Logistic Regression does slightly better than Decision Tree and Random Forest.
Based on the above Test/Train curves, we can keep threshold to 0.4.
Now Finally let's look at Logistic Regression Confusion Matrix

In [None]:
thresh = 0.4 ### Threshold chosen from above Curves
y_pred_test_thresh = logreg_clf.predict_proba(X_test_imp)[:,1]
y_pred = (y_pred_test_thresh > thresh).astype(int) 
print("Test Accuracy: ",accuracy_score(y_test,y_pred))
print("Test F1 Score: ",f1_score(y_test,y_pred))
print("Confusion Matrix on Test Data")
pd.crosstab(y_test, y_pred, rownames=['True'], colnames=['Predicted'], margins=True)

Logistic Regression Confusion matrix is very similar to Decision Tree and Random Forest Classifier.

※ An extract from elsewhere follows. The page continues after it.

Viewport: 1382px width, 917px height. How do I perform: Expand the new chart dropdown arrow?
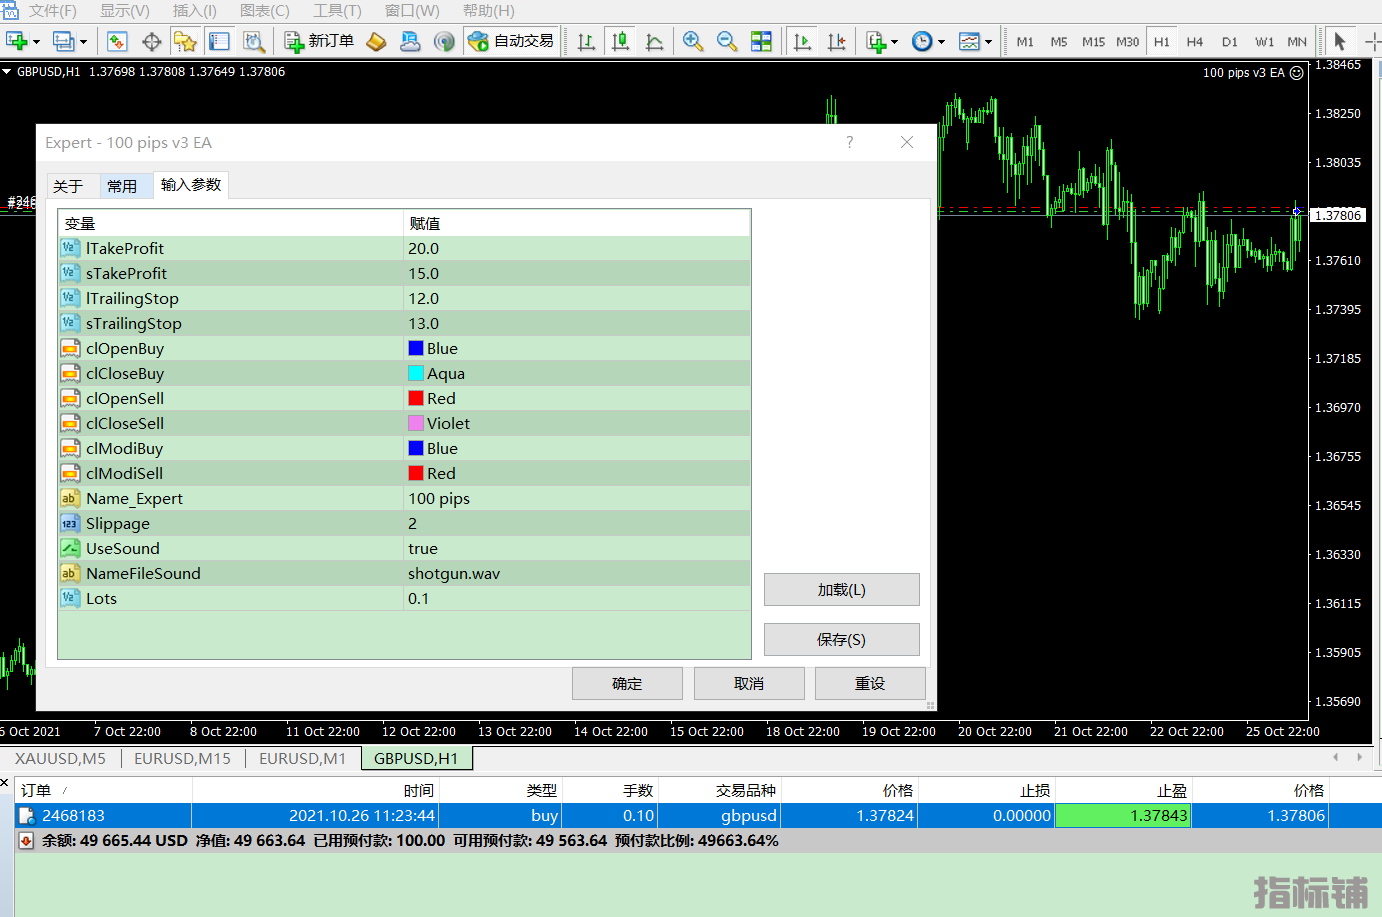click(x=37, y=42)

In this analysis, we did extensive analysis of input data and were able to achieve Test Accuracy of 86 %

#Conclusion:
I’ve gone through a good portion of the data science pipe line in thisproject, namely EDA , preprocessing and modeling and I’ve used essential classification models such as Logistic regression , Decision tree and Random forests.